In July 2011, Lady Gaga again spoke about the course when she was a guest on an AMP Radio talk show hosted by Carson Daly. Incidentally contributing to the fame of my course, Mr. Daly asked about the course under the impression that it was organized at USC in Los Angeles, from where the show airs, rather than the other USC in Columbia, South Carolina. Like before, the singer took the question as an opportunity to reflect on the meaning of fame. “Especially in today's media with social networking and cameras,” she said, “everyone can take that same picture that the paparazzi used to take…It's not so much about doing it as it is about embracing the art of it. And I think that's what the course is about” (Costello 2011).
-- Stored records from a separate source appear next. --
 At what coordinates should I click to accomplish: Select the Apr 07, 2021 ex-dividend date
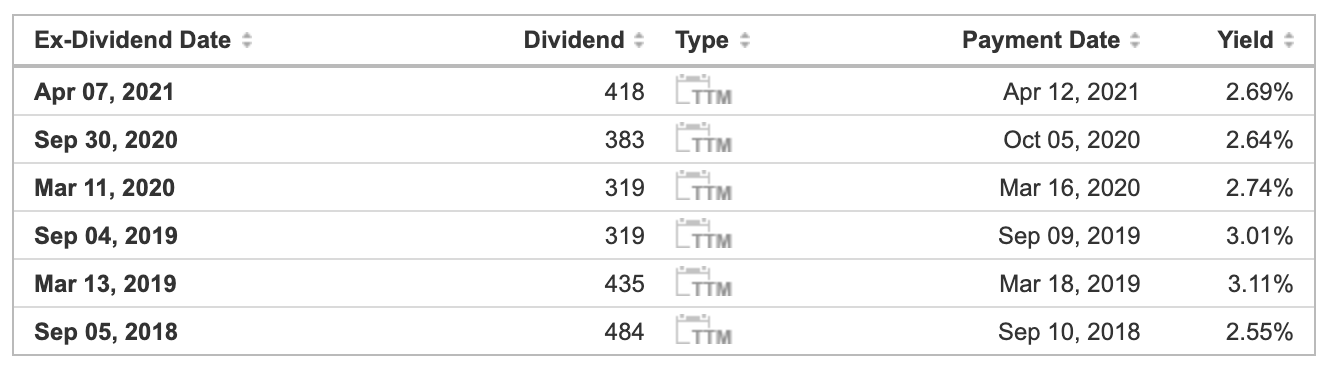104,92
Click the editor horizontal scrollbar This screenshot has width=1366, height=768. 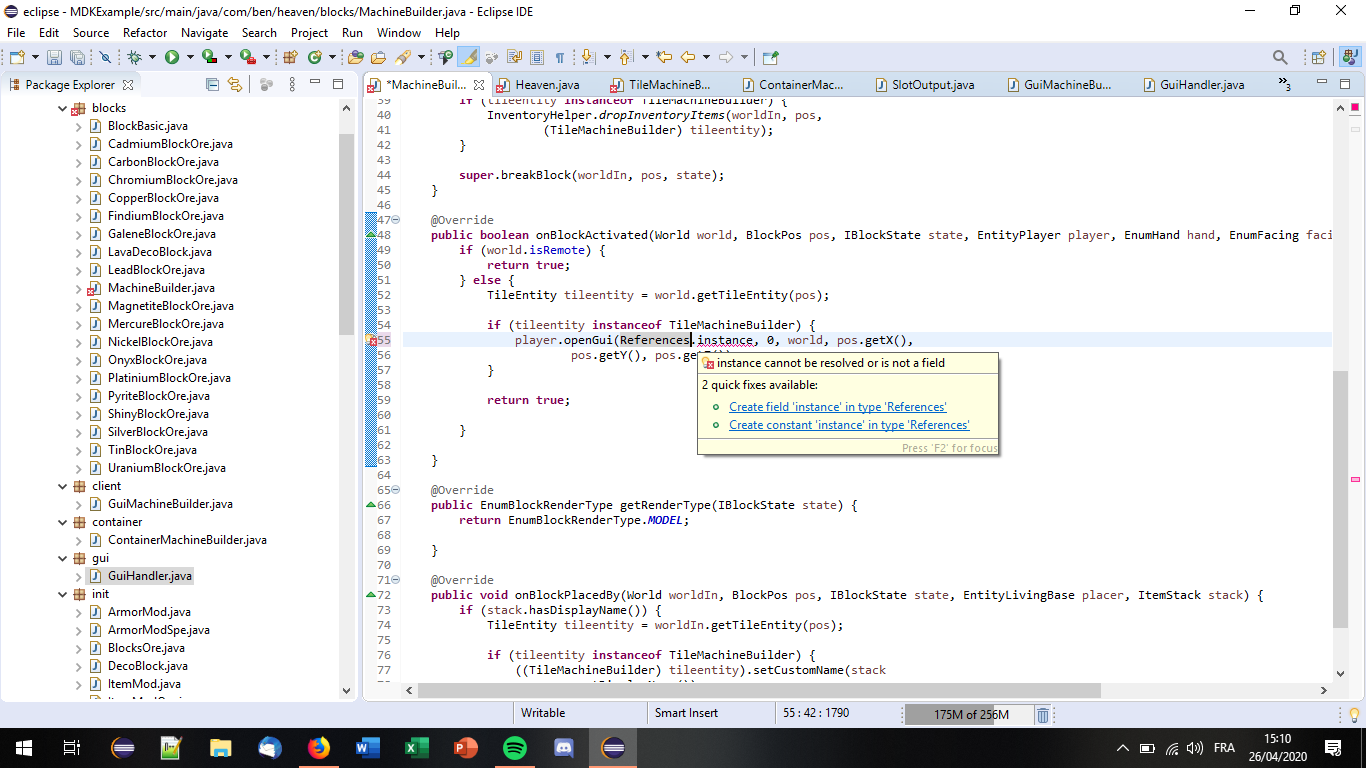click(758, 691)
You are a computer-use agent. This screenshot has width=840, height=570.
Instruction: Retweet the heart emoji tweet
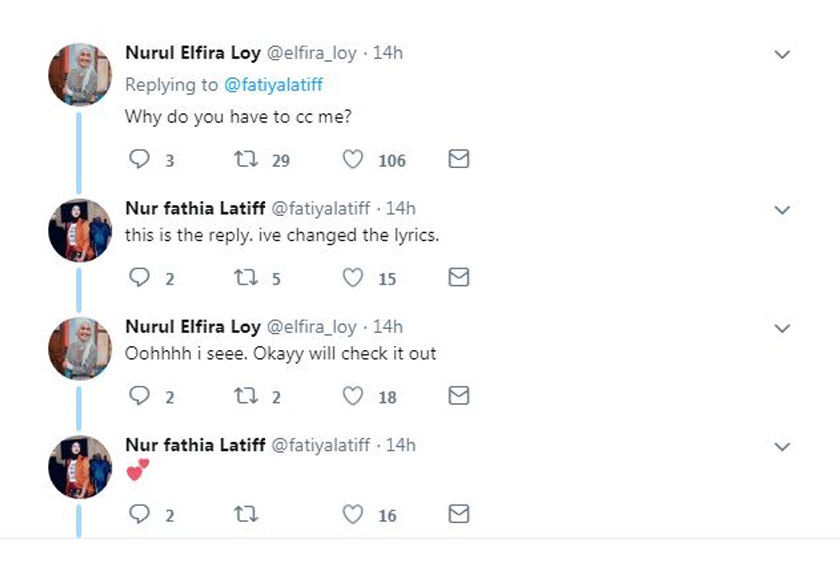[x=245, y=515]
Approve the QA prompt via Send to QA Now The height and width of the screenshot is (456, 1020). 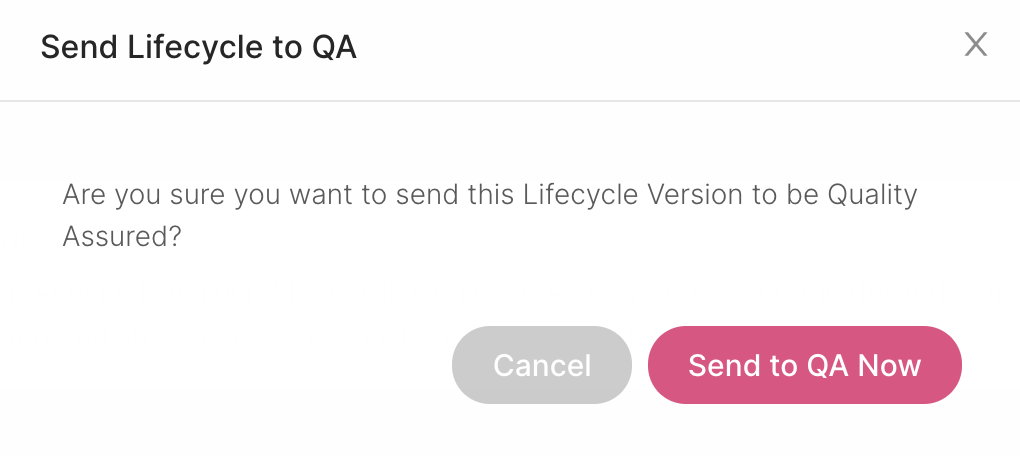tap(804, 365)
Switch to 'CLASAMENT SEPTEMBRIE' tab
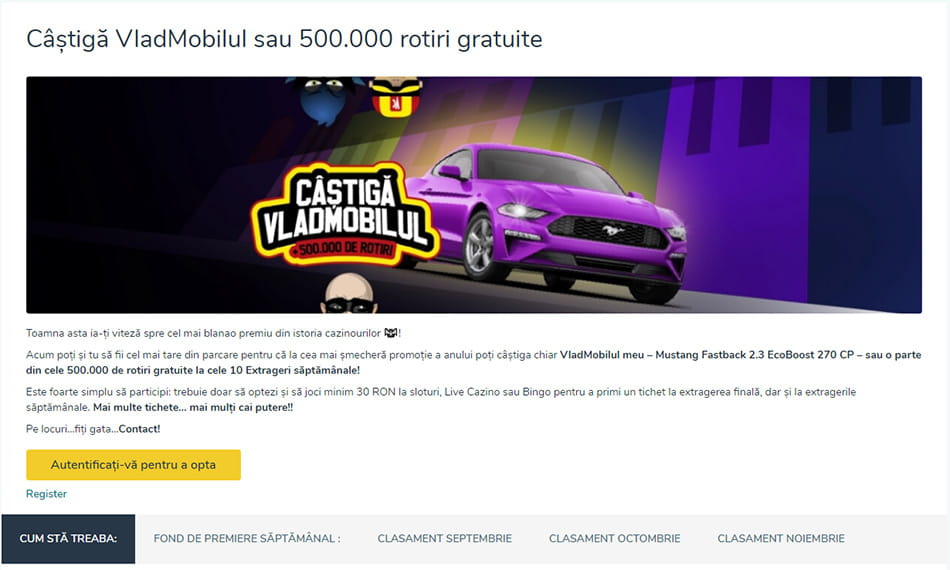950x570 pixels. (445, 539)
In one of the few interviews Lady Gaga has granted since the beginning of her Born This Way Ball tour in the spring of 2012, she was asked about the course for Eesti Televisioon in Estonia in August 2012. She said that she would not take the class herself “because”, she stated, “I would know everything that they were teaching,” but she did add that “it’s very nice of them that they have that class there.”
In May 2011, during a press conference in Mexico when Lady Gaga was in that country for the final shows of the Monster Ball tour, she had also been asked about the course, but the available online reports of that interview do not include her comments. A few weeks after the interview, however, on May 25, 2011, Lady Gaga appeared as a guest on an episode of Saturday Night Life hosted by Justin Timberlake. In one of the sketches on the show, the two pop stars take part in a mock TV game quiz called “What’s That Name.” At some point during the sketch, the actor Fred Armissen appears on stage portraying the fictional character of ‘Alphonse,’ a fan of Lady Gaga. Much to my surprise and to the consternation of many of my friends, Alphonse was in appearance and dress modeled after me.
The Celebrity of Fame
It is difficult to estimate precisely the value of my teaching experience for other scholars studying and teaching on fame and celebrity. Perhaps, as one can assume to be the case with respect to the fame of Lady Gaga, not all too much can be learned from an experience that is so unique. Final judgment on the usefulness of my experience in any case rests with fellow instructors and how they wish to use or avoid elements thereof. Minimally, however, the case can serve as an occasion to raise issues pertinent to the analysis of fame in contemporary society as well as its relationship to the objectives of sociology, especially with respect to teaching.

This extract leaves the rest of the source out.